Traditionally, load modifications on the Tri-State system have been incremental (e.g., ranging from 5 to 20 MWs with an historical mean of 7 MWs), but in 2024, Tri-State began receiving requests for massive, rapid load increases—sometimes hundreds of megawatts, or even a gigawatt within a few years. By August 2025, the G&T had already received 10 data center requests from Utility Members for single site interconnections ranging from 45 to 650 MW at commissioning and then increasing to 300–1,000 MW over the next decade, with tight in-service dates between 2026 and 2029. Since inception in the early 1950s, Tri-State has operated with surplus capacity, enabling it to manage additional load requests smoothly. However, recent service requests — collectively totaling more than 5 GW with some likely to be only speculative applications — create a new dynamic for Tri-State’s 2.5 GW peaking system. Managing these new load interconnection requests along with the anticipated related resource requests comes at a time of transmission interconnection queue backlogs, supply chain delays and higher reserve margins being required due to an evolving resource mix on the grid as well as increasing severity of extreme weather events.

Diagram of incremental versus trasnformational loads
Source: E3

We sat down with Lisa Tiffin, the G&T’s chief commercial officer, to better understand how Tri-State is working through these challenges with its membership and collectively defining what CEO Duane Highley calls, “a path forward for serving large loads that is fair and repeatable.” Among her various duties, Lisa oversees Tri-State’s long-term resource planning, load forecasting and resource acquisition. At the time of our conversation in early September, Tri-State had just filed its High Impact Load Tariff (HILT) with the Federal Energy Regulatory Commission. HILT would provide an integrated process to add large loads to the Tri-State system, ensuring related grid (generation and transmission) and distribution costs are not unfairly passed on to other members. The originality of this tariff lies in the fact that both upstream and downstream supply components (the “G, T & D”, if you will) are addressed in a single filing, enabling an integrated approach to cost allocation.

Tri-State filed a high impact load tariff with FERC to create a fair, integrated process to add large loads to its system. Although FERC denied irs initial approach, Tri-State’s straightforward tariff language offers guidance for others in developing large-load rates.

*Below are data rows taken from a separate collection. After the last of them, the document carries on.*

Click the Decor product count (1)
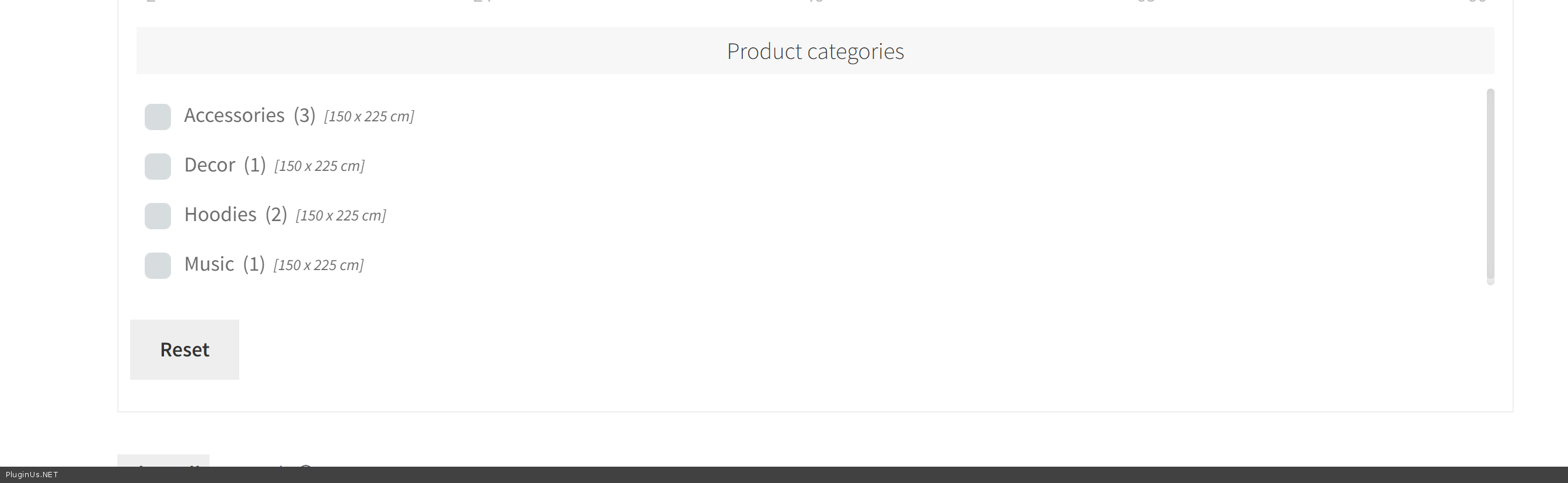Viewport: 1568px width, 483px height. click(x=254, y=166)
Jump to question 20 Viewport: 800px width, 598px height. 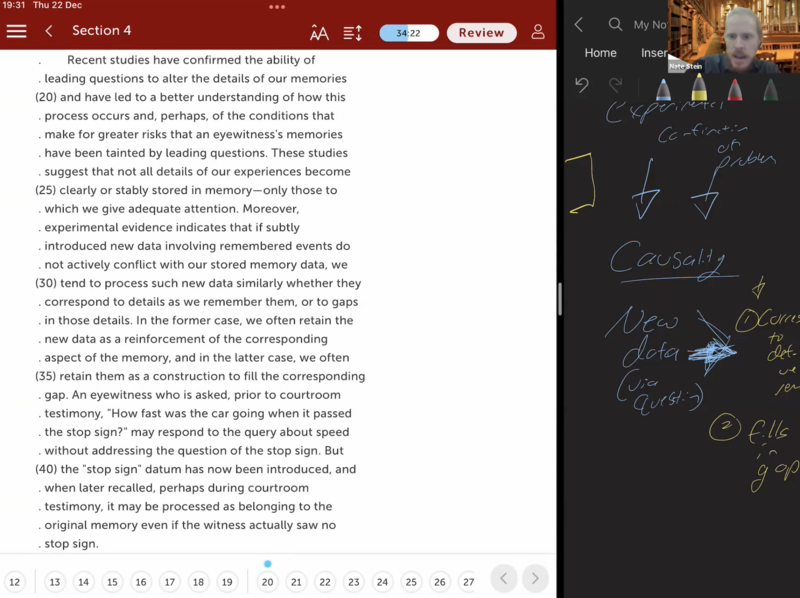point(267,581)
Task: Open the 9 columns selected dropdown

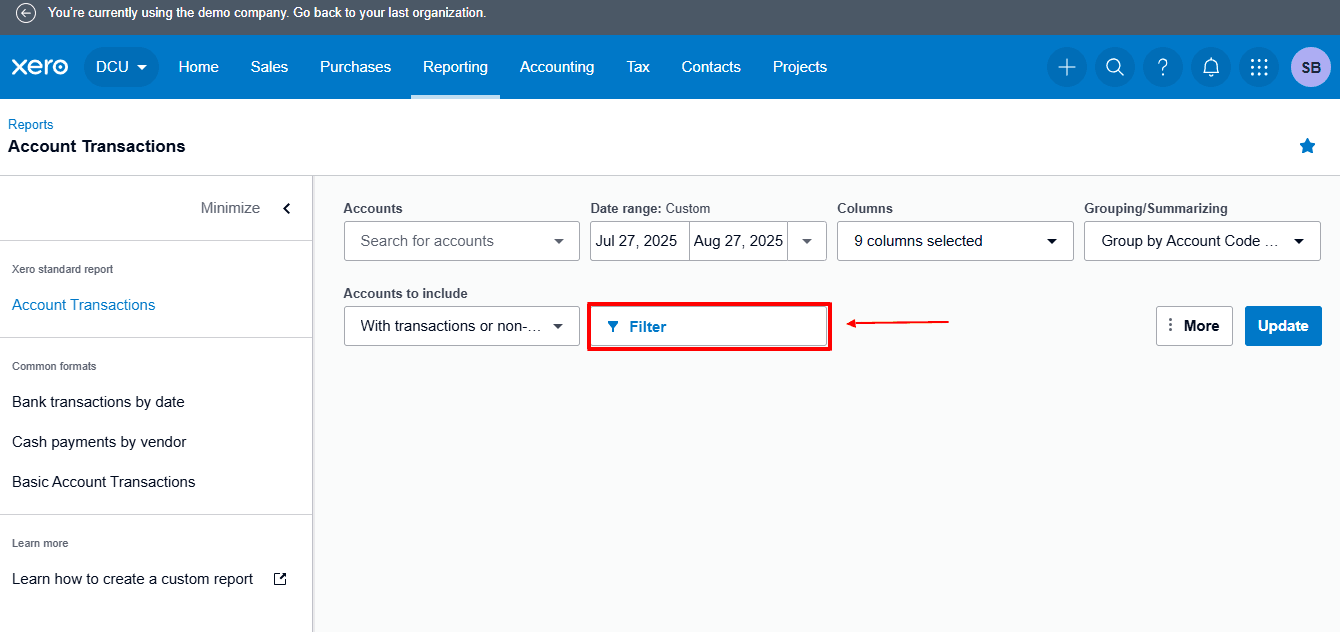Action: 954,241
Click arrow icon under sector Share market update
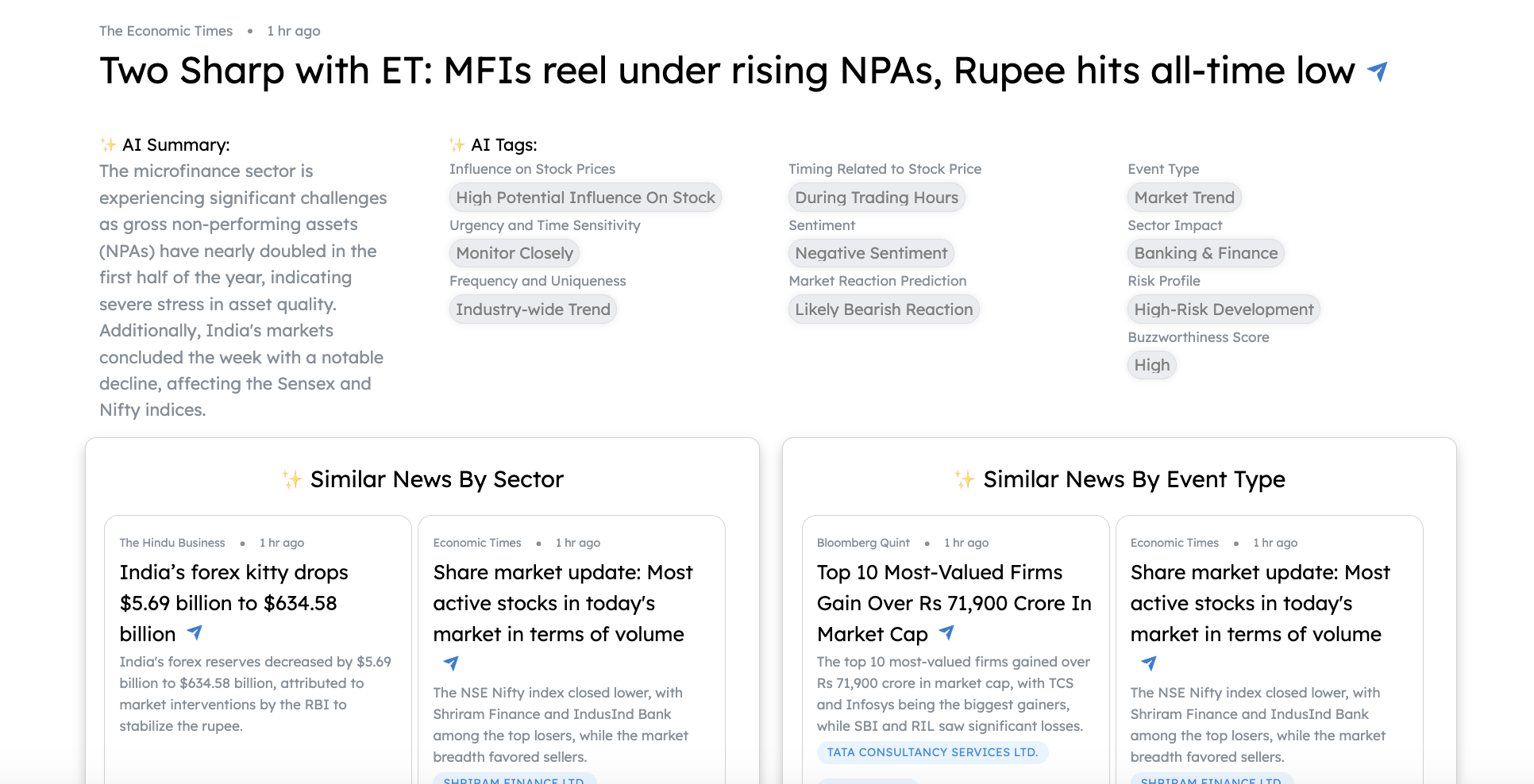 point(451,663)
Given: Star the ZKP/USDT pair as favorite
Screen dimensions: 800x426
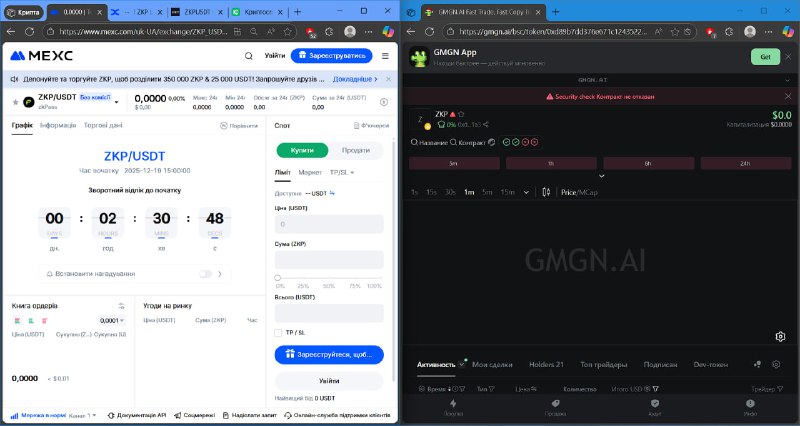Looking at the screenshot, I should pos(15,102).
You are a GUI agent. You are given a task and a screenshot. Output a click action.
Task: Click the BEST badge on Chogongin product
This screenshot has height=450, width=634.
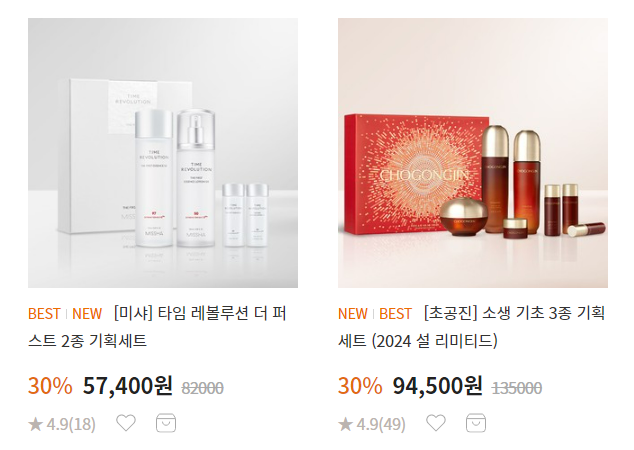[x=395, y=314]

In her FERC testimony Lisa emphasized that, “the novelty and challenge of planning for high impact load growth in an era of evolving economic, policy, and market conditions results in the need to develop a new approach to be responsive to load requests over a certain MW threshold in a manner that appropriately mitigates Utility Member impacts and respects regulatory requirements.” What Lisa is alluding to, with her “meets regulatory requirements” comment, is that Tri-State's new FERC tariff must comply with the Federal Power Act, which separates FERC's oversight of wholesale sales from state regulation of retail rates as well as other state-level resource planning requirements. This situation presents complexities, as effective large load supply management requires a high level of coordination between retail and wholesale regulated players to ensure that service risks are not simply transferred upstream on the grid. What’s more, by becoming FERC-regulated in 2019, Tri-State’s membership benefitted from having its wholesale rates and services regulated under a transparent federal regulatory framework.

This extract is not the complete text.